# [DIRECTIONS FOR THIS TASK]
Any picture in the range stays out of the copy; retype exactly the lines from the one with "Given: Collapse the resource menu pane" to the end of the listing.

# [GIVEN DATA]
::::::::
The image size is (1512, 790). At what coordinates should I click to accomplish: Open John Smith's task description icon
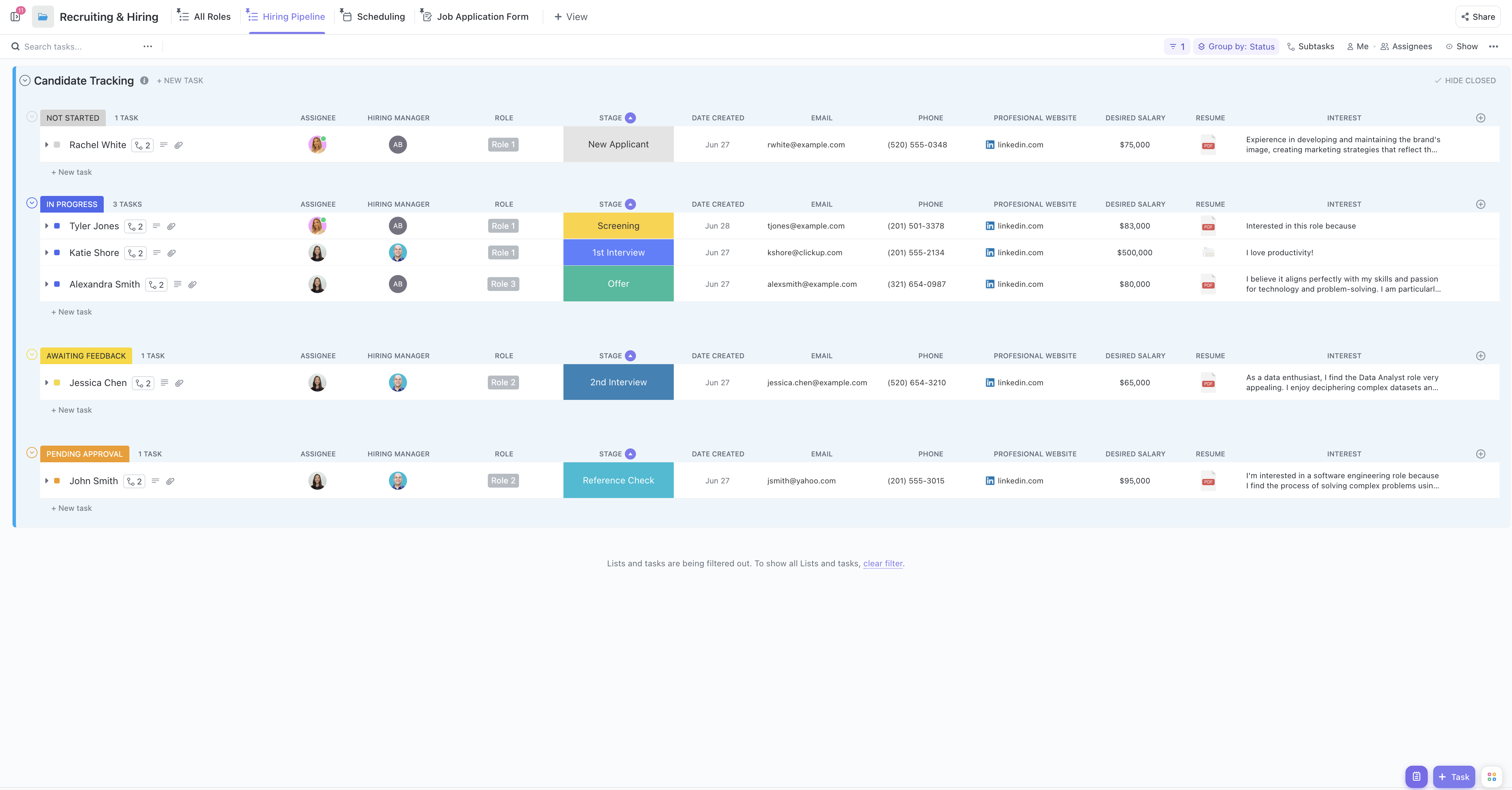(155, 481)
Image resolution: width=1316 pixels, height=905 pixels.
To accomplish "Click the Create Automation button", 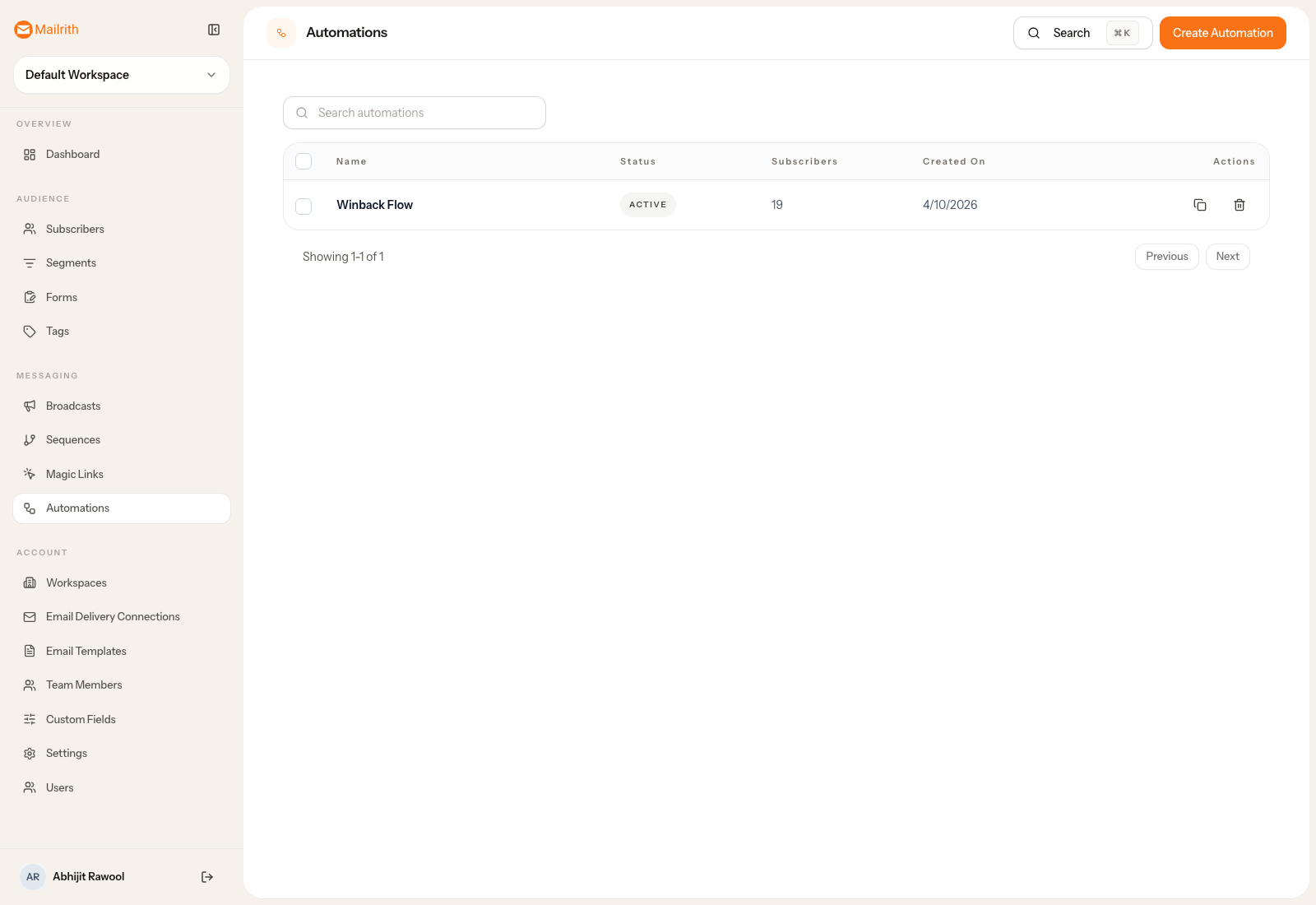I will coord(1222,33).
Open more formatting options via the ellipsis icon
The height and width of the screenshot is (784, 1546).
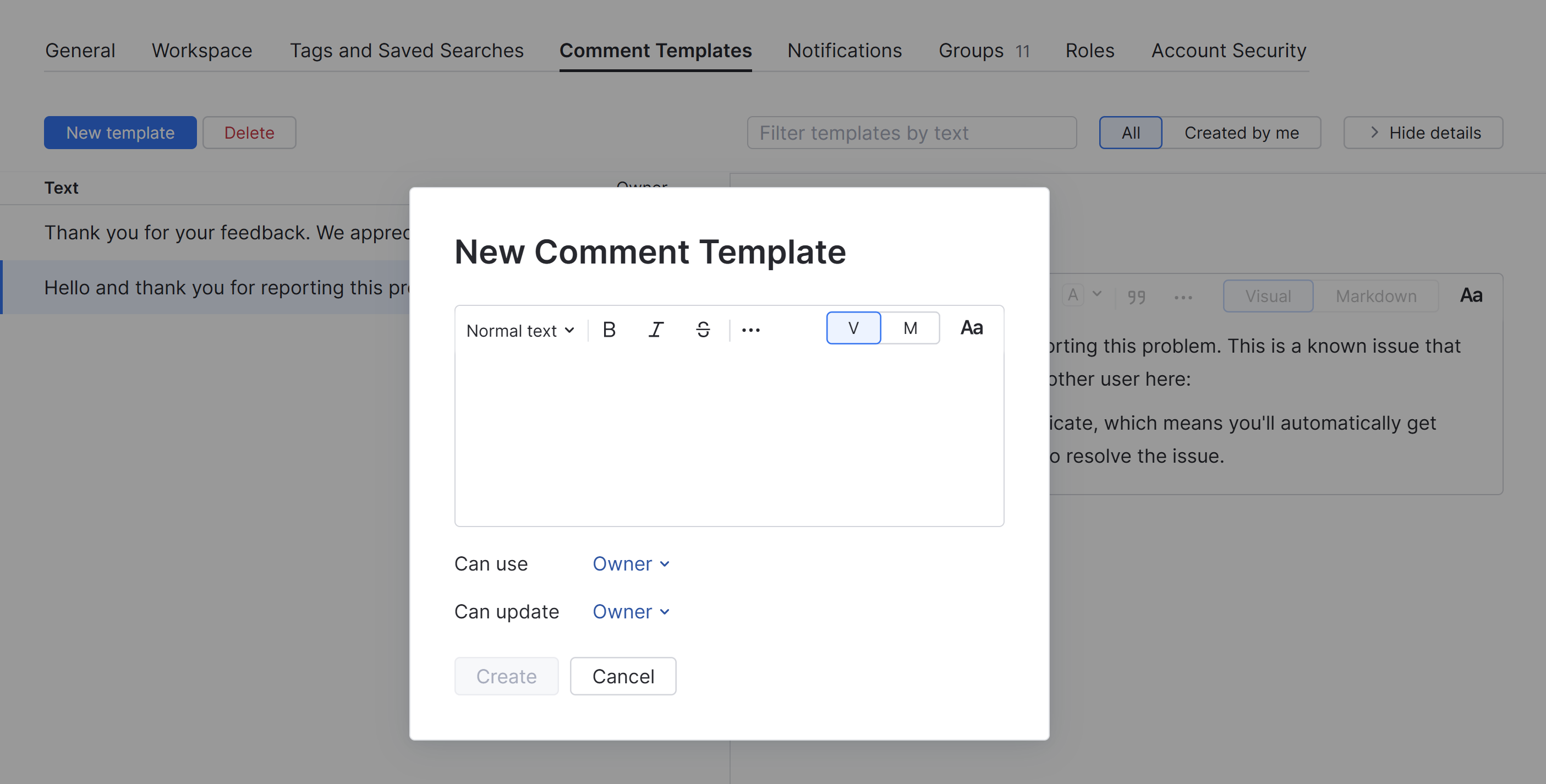751,329
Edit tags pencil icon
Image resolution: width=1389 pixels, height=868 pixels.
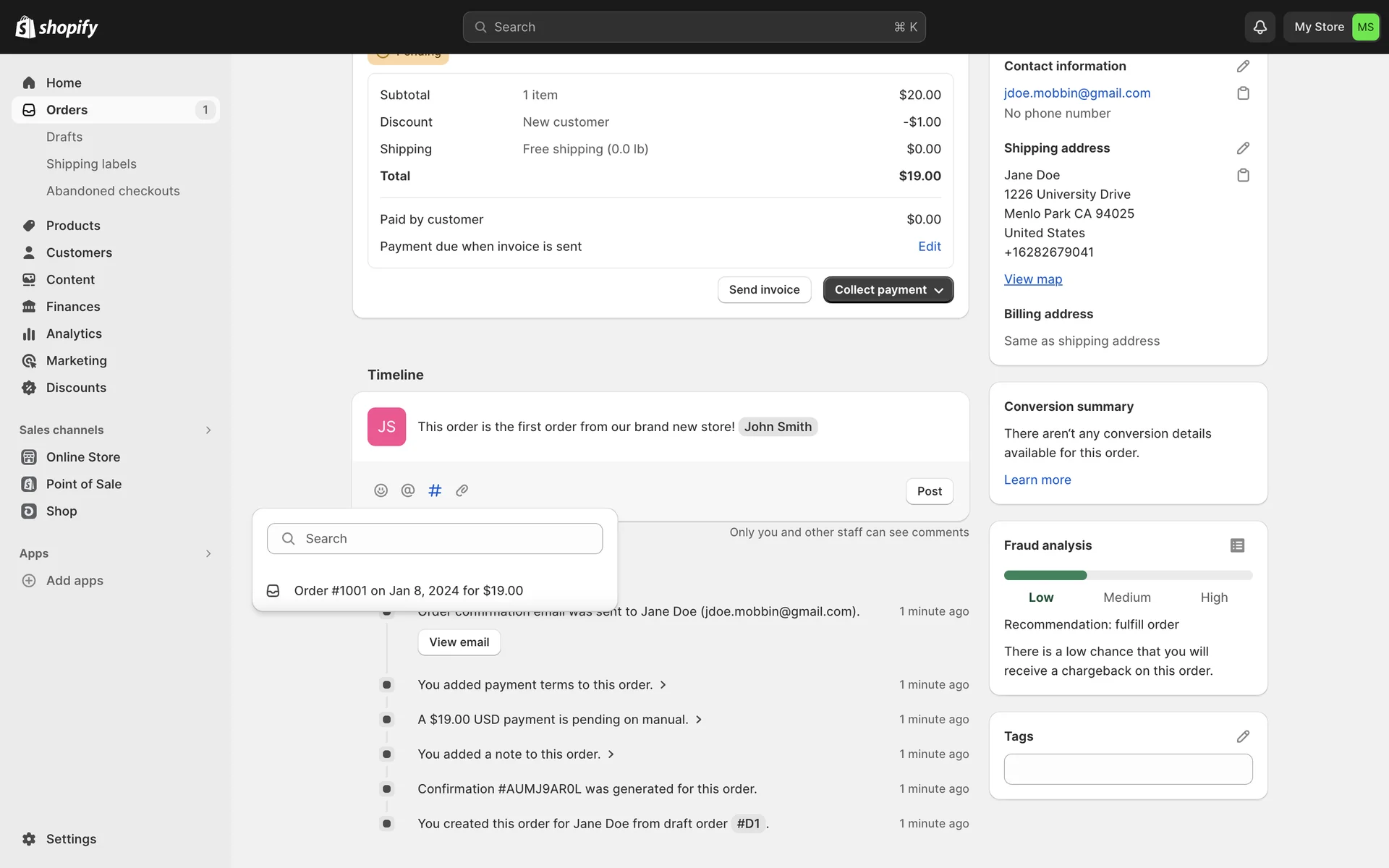click(1243, 736)
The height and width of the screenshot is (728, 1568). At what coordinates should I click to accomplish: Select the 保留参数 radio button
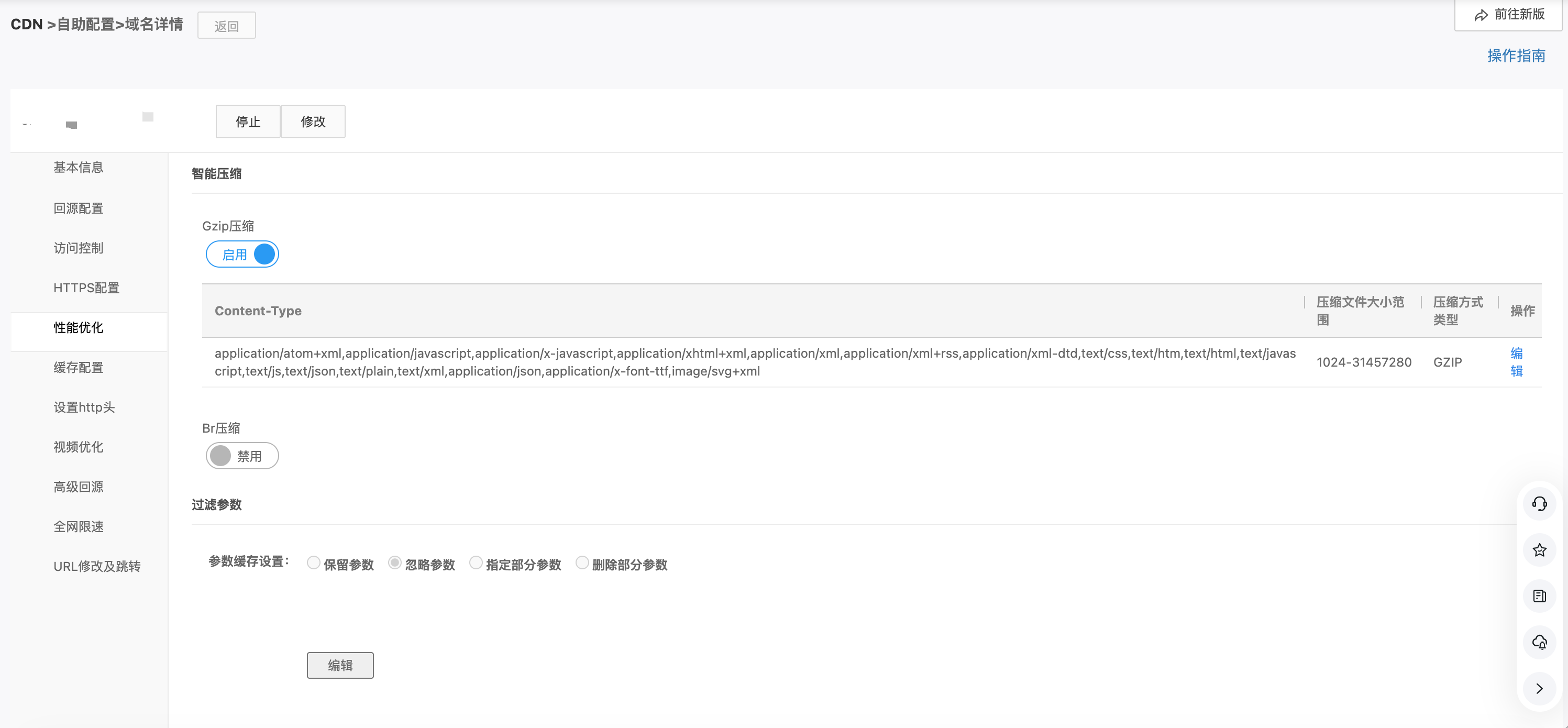[x=314, y=562]
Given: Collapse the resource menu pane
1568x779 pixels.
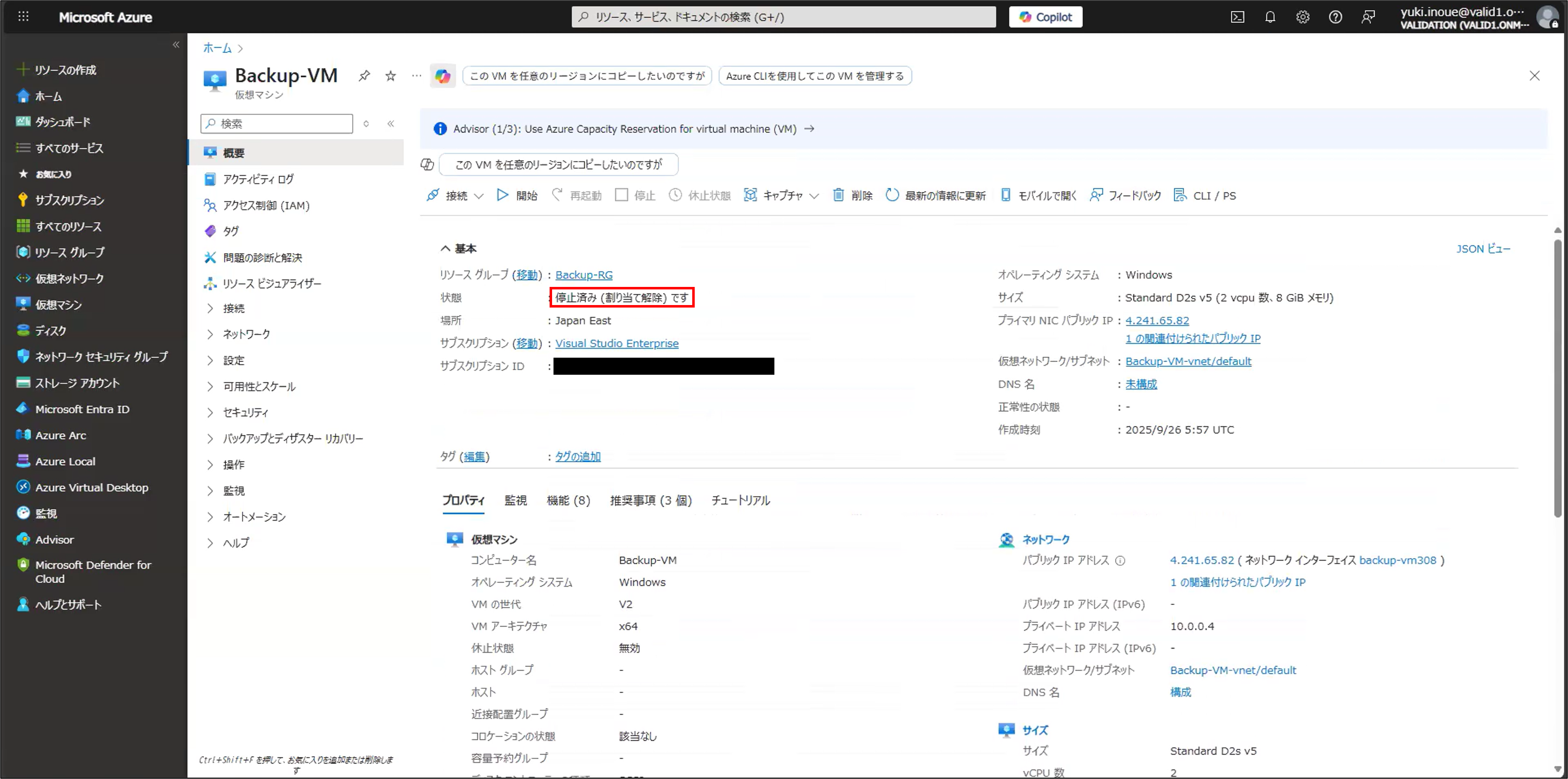Looking at the screenshot, I should 391,123.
::::::::
# [EXERCISE RESPONSE]
Given: Collapse the resource menu pane
1568x779 pixels.
Looking at the screenshot, I should 391,123.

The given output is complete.